**Data for the task**
-------

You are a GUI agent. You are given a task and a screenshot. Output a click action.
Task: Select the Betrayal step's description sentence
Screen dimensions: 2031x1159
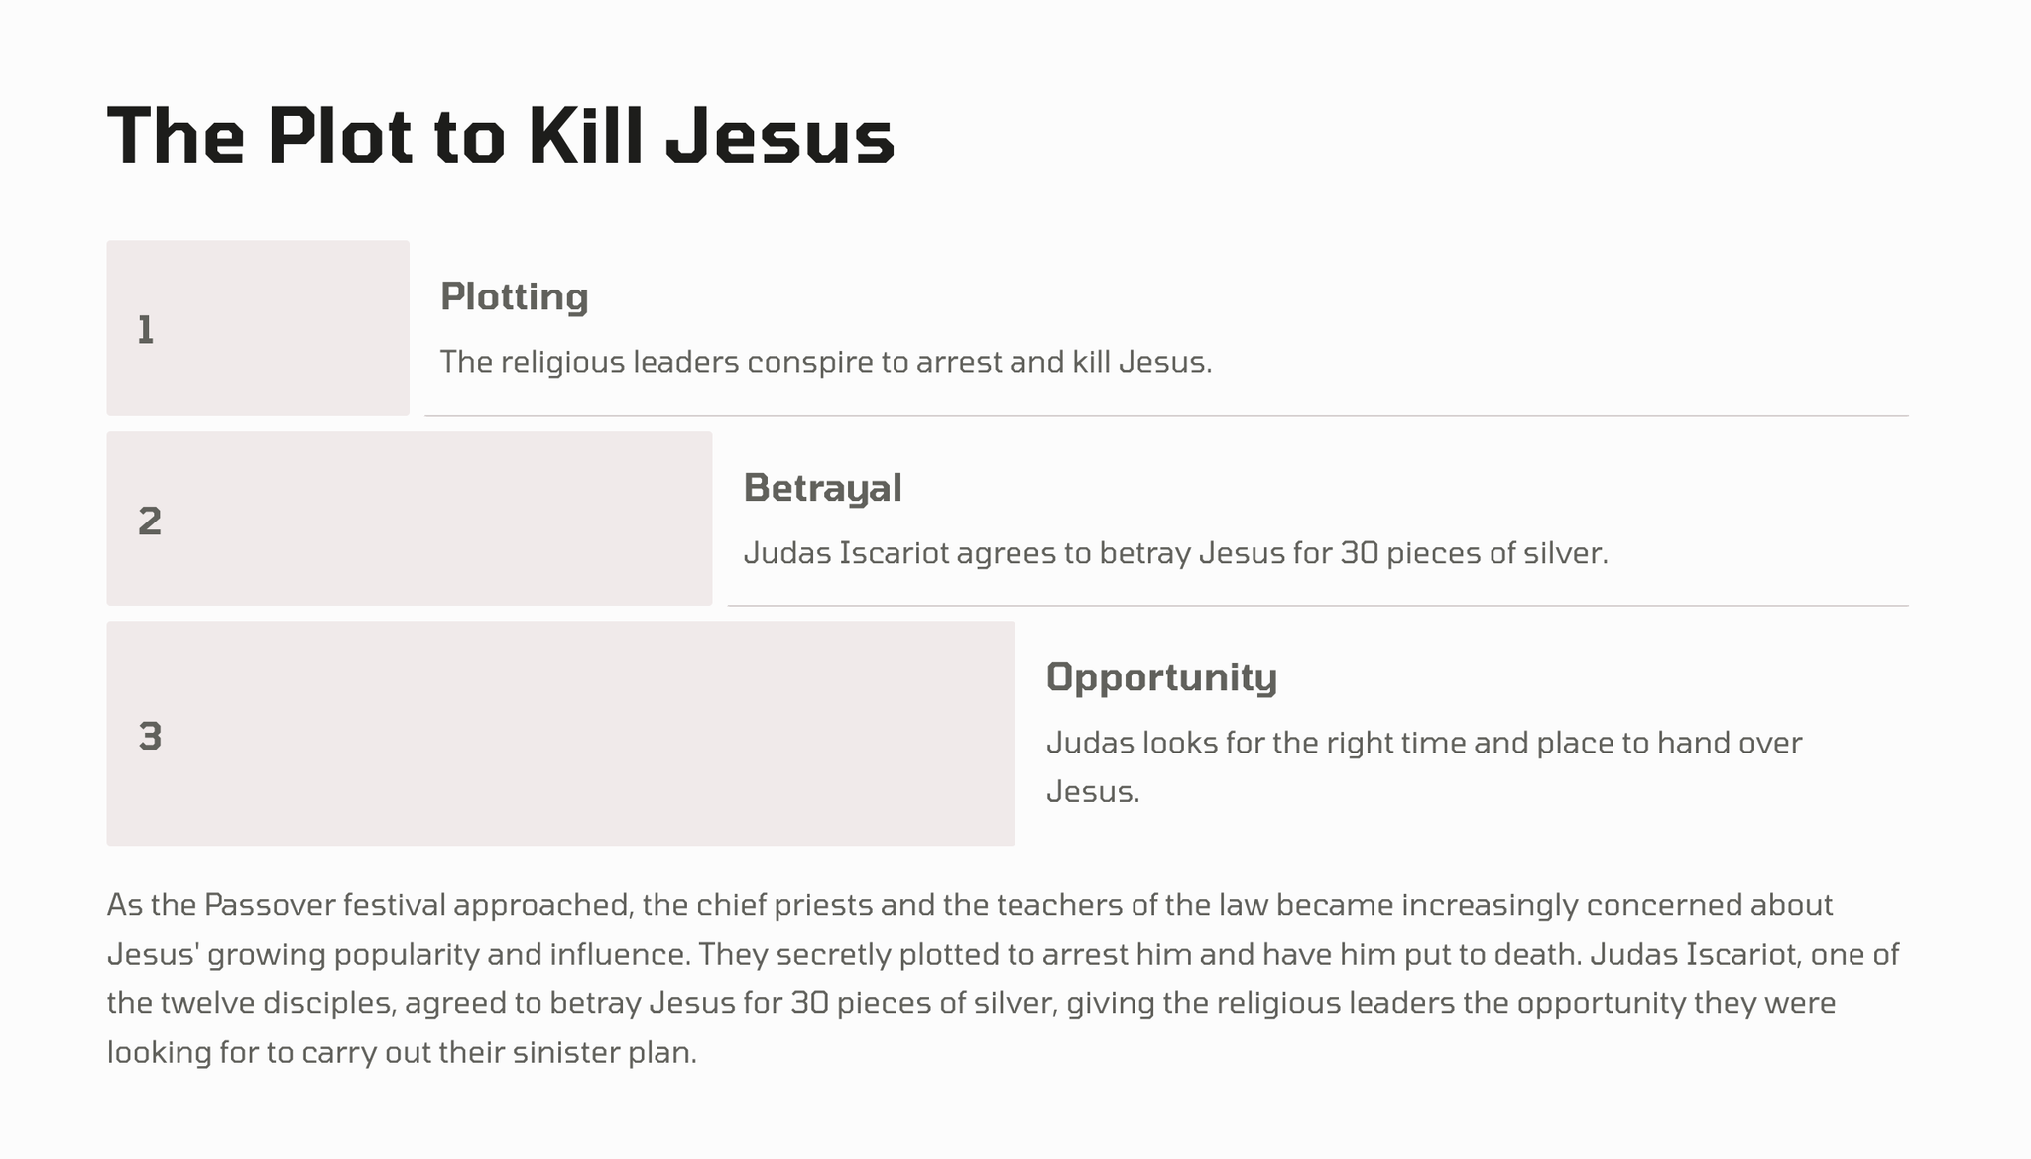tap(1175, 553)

-------

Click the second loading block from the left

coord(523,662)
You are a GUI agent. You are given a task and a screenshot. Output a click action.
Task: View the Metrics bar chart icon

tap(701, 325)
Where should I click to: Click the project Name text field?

-------

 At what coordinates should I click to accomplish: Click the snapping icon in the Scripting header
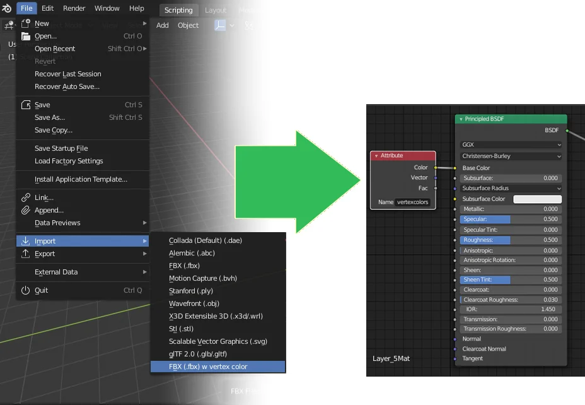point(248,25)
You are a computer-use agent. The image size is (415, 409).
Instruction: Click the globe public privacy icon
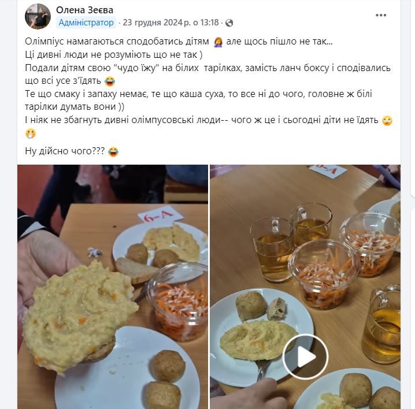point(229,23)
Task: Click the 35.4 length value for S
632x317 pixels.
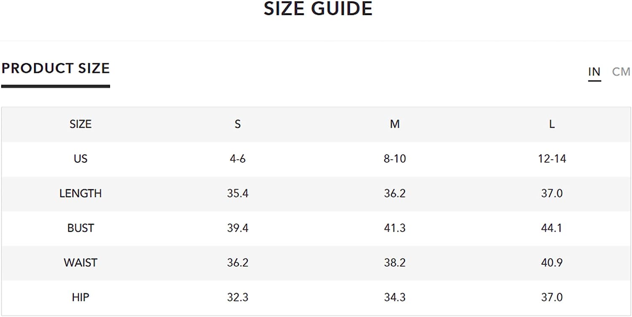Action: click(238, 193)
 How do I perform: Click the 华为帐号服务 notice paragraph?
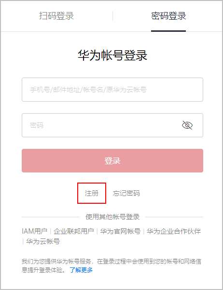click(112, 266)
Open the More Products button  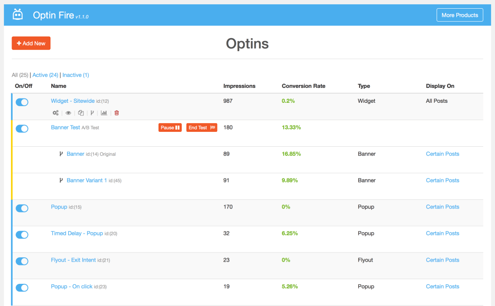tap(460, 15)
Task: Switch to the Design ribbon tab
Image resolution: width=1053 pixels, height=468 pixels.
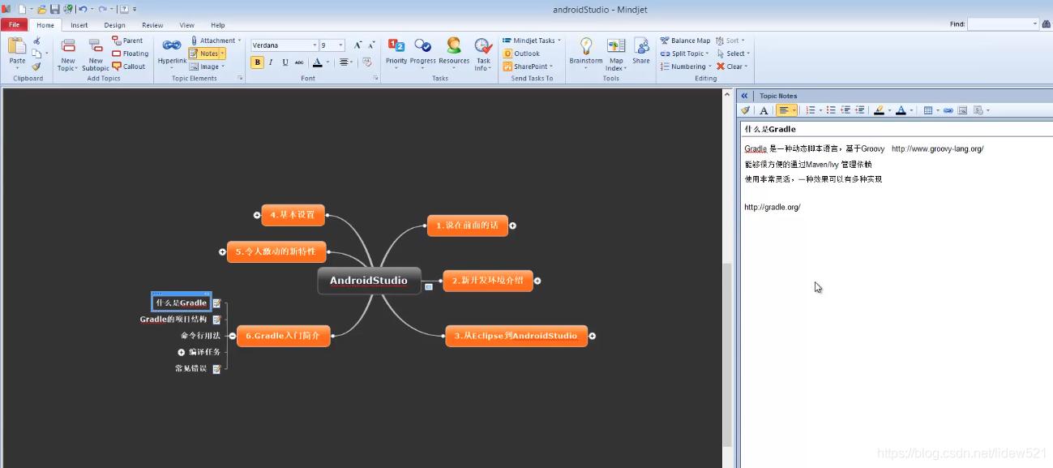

-------

**Assignment**
What do the lines above say from the one containing "Task: View the Metrics bar chart icon" down to the one containing "Where should I"? Return them exactly, both end lines included, and only them.

**Output**
Task: View the Metrics bar chart icon

tap(701, 325)
Where should I click to: Click the project Name text field?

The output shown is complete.